Mike Johnson has apparently decided that the best way to win is to lose first, on purpose, in public. The House Speaker is planning to hold a spending vote he expects to fail next week, more than two months before the government actually runs out of money, in hopes that a humiliating defeat will somehow help him later. This is the plan. This is the guy third in line for the presidency.
The Scheme, Explained as Simply as It Can Be
Here is what Axios is reporting. Johnson wants to bring a short-term government funding bill to the House floor next week knowing, or at least strongly suspecting, it will not pass. The government does not run out of money until late September. We are in mid-July. There is no procedural emergency here, no deadline bearing down on anyone. The vote is early by design.

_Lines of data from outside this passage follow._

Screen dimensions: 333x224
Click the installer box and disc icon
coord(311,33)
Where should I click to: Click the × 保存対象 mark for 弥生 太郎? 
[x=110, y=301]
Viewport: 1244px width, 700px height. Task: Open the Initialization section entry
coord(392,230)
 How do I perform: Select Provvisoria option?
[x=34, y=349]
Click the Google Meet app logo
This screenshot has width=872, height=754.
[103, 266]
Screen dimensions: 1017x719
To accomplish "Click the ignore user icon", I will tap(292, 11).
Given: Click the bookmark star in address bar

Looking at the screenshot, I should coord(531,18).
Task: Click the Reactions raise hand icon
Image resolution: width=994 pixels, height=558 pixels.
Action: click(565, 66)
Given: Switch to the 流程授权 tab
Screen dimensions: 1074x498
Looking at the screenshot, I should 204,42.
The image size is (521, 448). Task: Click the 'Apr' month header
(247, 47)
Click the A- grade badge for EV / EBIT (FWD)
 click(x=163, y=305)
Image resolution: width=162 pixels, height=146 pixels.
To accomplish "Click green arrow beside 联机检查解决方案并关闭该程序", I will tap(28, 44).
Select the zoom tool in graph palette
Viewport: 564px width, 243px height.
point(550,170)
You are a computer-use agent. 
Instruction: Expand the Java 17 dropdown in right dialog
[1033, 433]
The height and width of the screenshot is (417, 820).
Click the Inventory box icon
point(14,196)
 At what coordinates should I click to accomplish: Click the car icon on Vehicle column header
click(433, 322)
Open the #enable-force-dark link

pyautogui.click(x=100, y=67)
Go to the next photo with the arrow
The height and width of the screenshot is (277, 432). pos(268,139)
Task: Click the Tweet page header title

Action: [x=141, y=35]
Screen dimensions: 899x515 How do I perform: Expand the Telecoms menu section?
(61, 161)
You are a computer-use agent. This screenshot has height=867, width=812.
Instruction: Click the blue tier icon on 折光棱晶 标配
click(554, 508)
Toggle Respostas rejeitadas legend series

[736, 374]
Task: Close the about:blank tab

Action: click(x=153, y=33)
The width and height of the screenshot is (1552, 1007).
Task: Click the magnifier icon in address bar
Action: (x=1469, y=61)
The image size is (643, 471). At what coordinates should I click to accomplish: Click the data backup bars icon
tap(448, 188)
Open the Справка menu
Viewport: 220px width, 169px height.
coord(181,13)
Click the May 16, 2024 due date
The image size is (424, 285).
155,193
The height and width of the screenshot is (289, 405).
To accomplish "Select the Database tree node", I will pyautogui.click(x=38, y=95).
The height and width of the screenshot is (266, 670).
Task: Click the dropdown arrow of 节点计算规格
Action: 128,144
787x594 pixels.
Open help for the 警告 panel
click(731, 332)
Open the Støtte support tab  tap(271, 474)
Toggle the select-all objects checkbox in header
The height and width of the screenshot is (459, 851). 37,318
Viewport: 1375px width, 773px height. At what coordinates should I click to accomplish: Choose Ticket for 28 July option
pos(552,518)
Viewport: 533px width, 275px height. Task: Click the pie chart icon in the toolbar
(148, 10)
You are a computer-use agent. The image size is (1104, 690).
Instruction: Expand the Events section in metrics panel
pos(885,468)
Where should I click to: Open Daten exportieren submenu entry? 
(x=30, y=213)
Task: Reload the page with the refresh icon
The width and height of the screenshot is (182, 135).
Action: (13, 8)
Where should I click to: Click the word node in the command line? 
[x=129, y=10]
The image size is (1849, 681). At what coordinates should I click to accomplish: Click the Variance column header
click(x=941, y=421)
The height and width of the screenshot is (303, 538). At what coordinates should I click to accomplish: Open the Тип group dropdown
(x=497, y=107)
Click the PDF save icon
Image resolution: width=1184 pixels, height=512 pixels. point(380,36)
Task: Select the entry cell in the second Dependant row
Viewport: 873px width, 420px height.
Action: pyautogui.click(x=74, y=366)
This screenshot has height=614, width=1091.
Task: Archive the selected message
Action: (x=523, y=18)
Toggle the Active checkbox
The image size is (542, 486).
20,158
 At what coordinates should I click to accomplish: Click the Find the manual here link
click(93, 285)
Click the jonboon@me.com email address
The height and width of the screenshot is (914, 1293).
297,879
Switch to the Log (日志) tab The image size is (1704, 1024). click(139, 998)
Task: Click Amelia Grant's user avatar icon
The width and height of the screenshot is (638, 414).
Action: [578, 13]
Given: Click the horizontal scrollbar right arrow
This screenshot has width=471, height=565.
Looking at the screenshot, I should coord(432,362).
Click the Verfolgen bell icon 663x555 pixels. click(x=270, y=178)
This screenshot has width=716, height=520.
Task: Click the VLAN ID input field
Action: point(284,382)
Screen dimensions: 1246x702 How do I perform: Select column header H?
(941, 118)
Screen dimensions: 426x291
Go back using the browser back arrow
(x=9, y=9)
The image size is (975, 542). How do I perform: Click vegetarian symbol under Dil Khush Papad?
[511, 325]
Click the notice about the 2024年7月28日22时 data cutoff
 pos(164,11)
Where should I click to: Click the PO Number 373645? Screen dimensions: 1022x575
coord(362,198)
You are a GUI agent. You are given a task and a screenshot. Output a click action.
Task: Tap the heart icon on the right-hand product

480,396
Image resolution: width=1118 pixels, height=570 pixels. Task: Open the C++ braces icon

The logic, such as it is, goes like this: if the continuing resolution fails in July, Johnson can point to that failure as evidence that a normal spending bill is impossible, and use that as leverage to jam $67 billion in Pentagon munitions funding through the budget reconciliation process instead. According to Axios, that is exactly the argument conservative lawmakers are already making to justify the strategy.
Reconciliation, for those who mercifully do not spend their weekends reading Senate procedural rules, is a special legislative process that lets the majority party pass certain budget-related bills with just 51 votes in the Senate, bypassing the filibuster. It is powerful, it is limited, and it is not typically how you fund the government in a normal functioning country. But sure. Let's use it.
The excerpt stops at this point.